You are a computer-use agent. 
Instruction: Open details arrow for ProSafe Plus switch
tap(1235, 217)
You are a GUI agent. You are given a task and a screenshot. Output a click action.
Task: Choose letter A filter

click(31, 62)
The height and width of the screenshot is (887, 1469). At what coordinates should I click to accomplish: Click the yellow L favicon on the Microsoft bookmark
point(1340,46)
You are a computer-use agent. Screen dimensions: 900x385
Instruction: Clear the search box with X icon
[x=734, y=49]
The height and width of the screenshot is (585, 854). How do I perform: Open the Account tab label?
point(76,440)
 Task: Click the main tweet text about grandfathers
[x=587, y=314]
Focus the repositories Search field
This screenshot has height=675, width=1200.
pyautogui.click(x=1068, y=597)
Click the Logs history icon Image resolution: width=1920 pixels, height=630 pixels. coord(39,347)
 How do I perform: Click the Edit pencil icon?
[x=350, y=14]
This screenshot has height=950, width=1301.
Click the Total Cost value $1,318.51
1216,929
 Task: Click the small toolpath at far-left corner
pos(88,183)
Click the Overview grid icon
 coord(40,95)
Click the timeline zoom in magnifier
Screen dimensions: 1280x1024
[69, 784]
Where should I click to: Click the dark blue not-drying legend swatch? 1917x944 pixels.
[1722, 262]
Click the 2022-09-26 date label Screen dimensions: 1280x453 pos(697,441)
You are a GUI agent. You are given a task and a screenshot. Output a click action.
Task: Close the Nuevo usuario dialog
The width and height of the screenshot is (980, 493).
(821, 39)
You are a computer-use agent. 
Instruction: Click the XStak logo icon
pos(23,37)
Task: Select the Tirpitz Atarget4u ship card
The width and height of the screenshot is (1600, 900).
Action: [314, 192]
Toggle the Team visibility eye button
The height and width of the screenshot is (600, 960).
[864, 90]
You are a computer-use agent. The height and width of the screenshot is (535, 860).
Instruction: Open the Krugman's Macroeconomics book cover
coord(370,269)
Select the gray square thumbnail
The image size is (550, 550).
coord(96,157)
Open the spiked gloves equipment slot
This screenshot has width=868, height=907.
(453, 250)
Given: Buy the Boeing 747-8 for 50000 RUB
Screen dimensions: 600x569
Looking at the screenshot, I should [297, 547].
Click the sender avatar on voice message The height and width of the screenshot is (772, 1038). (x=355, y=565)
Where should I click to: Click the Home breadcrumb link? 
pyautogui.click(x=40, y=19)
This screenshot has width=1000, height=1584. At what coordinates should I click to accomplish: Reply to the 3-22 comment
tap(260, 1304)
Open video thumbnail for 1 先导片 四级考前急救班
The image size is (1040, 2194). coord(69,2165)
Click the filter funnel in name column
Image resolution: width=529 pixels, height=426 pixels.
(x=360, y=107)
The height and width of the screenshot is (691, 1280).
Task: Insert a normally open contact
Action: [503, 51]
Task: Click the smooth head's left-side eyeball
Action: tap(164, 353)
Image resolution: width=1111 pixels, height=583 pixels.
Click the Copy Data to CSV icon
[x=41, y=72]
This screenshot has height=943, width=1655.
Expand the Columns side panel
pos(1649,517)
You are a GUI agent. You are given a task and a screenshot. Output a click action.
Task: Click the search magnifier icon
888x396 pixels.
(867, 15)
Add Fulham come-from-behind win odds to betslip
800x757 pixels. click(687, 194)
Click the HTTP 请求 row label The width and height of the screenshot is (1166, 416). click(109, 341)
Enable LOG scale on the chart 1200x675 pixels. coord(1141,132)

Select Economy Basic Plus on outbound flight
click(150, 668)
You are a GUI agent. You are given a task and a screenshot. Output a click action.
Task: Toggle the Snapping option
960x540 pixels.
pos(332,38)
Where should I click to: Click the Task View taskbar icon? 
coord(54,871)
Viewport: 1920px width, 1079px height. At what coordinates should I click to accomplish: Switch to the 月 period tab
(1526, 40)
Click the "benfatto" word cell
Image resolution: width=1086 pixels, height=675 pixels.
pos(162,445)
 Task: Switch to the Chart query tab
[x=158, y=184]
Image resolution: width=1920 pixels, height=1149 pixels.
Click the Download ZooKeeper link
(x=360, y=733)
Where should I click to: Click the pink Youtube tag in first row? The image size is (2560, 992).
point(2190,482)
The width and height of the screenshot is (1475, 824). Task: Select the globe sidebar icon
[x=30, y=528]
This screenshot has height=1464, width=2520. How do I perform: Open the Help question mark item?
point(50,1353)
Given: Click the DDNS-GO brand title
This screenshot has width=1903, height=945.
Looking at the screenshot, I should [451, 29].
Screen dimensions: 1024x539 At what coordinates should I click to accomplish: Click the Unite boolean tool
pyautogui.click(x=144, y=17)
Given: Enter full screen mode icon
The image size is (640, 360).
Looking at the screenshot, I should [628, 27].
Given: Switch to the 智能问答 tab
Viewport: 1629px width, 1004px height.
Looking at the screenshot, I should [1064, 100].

» About this exercise: What you return must match the data line for line.

» Written response:
You are a computer-use agent. 
Instruction: Open details arrow for ProSafe Plus switch
tap(1235, 217)
You are a GUI agent. You are given a task and a screenshot. Output a click action.
Task: Choose letter A filter

click(31, 62)
The height and width of the screenshot is (887, 1469). At what coordinates should I click to accomplish: Click the yellow L favicon on the Microsoft bookmark
point(1340,46)
You are a computer-use agent. Screen dimensions: 900x385
Instruction: Clear the search box with X icon
[x=734, y=49]
The height and width of the screenshot is (585, 854). How do I perform: Open the Account tab label?
point(76,440)
 Task: Click the main tweet text about grandfathers
[x=587, y=314]
Focus the repositories Search field
This screenshot has height=675, width=1200.
pyautogui.click(x=1068, y=597)
Click the Logs history icon Image resolution: width=1920 pixels, height=630 pixels. coord(39,347)
 How do I perform: Click the Edit pencil icon?
[x=350, y=14]
This screenshot has height=950, width=1301.
Click the Total Cost value $1,318.51
1216,929
 Task: Click the small toolpath at far-left corner
pos(88,183)
Click the Overview grid icon
 coord(40,95)
Click the timeline zoom in magnifier
Screen dimensions: 1280x1024
[69, 784]
Where should I click to: Click the dark blue not-drying legend swatch? 1917x944 pixels.
[1722, 262]
Click the 2022-09-26 date label Screen dimensions: 1280x453 pos(697,441)
You are a GUI agent. You are given a task and a screenshot. Output a click action.
Task: Close the Nuevo usuario dialog
The width and height of the screenshot is (980, 493).
(821, 39)
You are a computer-use agent. 
Instruction: Click the XStak logo icon
pos(23,37)
Task: Select the Tirpitz Atarget4u ship card
The width and height of the screenshot is (1600, 900).
Action: [314, 192]
Toggle the Team visibility eye button
The height and width of the screenshot is (600, 960).
[864, 90]
You are a computer-use agent. The height and width of the screenshot is (535, 860).
Instruction: Open the Krugman's Macroeconomics book cover
coord(370,269)
Select the gray square thumbnail
The image size is (550, 550).
coord(96,157)
Open the spiked gloves equipment slot
This screenshot has width=868, height=907.
(453, 250)
Given: Buy the Boeing 747-8 for 50000 RUB
Screen dimensions: 600x569
Looking at the screenshot, I should [297, 547].
Click the sender avatar on voice message The height and width of the screenshot is (772, 1038). (x=355, y=565)
Where should I click to: Click the Home breadcrumb link? 
pyautogui.click(x=40, y=19)
This screenshot has width=1000, height=1584. At what coordinates should I click to accomplish: Reply to the 3-22 comment
tap(260, 1304)
Open video thumbnail for 1 先导片 四级考前急救班
The image size is (1040, 2194). coord(69,2165)
Click the filter funnel in name column
Image resolution: width=529 pixels, height=426 pixels.
(x=360, y=107)
The height and width of the screenshot is (691, 1280).
Task: Insert a normally open contact
Action: [503, 51]
Task: Click the smooth head's left-side eyeball
Action: tap(164, 353)
Image resolution: width=1111 pixels, height=583 pixels.
Click the Copy Data to CSV icon
[x=41, y=72]
This screenshot has height=943, width=1655.
Expand the Columns side panel
pos(1649,517)
You are a GUI agent. You are given a task and a screenshot. Output a click action.
Task: Click the search magnifier icon
888x396 pixels.
(867, 15)
Add Fulham come-from-behind win odds to betslip
800x757 pixels. click(687, 194)
Click the HTTP 请求 row label The width and height of the screenshot is (1166, 416). click(109, 341)
Enable LOG scale on the chart 1200x675 pixels. coord(1141,132)

Select Economy Basic Plus on outbound flight
click(150, 668)
You are a GUI agent. You are given a task and a screenshot. Output a click action.
Task: Toggle the Snapping option
960x540 pixels.
pos(332,38)
Where should I click to: Click the Task View taskbar icon? 
coord(54,871)
Viewport: 1920px width, 1079px height. At what coordinates should I click to accomplish: Switch to the 月 period tab
(1526, 40)
Click the "benfatto" word cell
Image resolution: width=1086 pixels, height=675 pixels.
pos(162,445)
 Task: Switch to the Chart query tab
[x=158, y=184]
Image resolution: width=1920 pixels, height=1149 pixels.
Click the Download ZooKeeper link
(x=360, y=733)
Where should I click to: Click the pink Youtube tag in first row? The image size is (2560, 992).
point(2190,482)
The width and height of the screenshot is (1475, 824). Task: Select the globe sidebar icon
[x=30, y=528]
This screenshot has height=1464, width=2520. How do I perform: Open the Help question mark item?
point(50,1353)
Given: Click the DDNS-GO brand title
This screenshot has width=1903, height=945.
Looking at the screenshot, I should [451, 29].
Screen dimensions: 1024x539 At what coordinates should I click to accomplish: Click the Unite boolean tool
pyautogui.click(x=144, y=17)
Given: Enter full screen mode icon
The image size is (640, 360).
Looking at the screenshot, I should [628, 27].
Given: Switch to the 智能问答 tab
Viewport: 1629px width, 1004px height.
Looking at the screenshot, I should [1064, 100].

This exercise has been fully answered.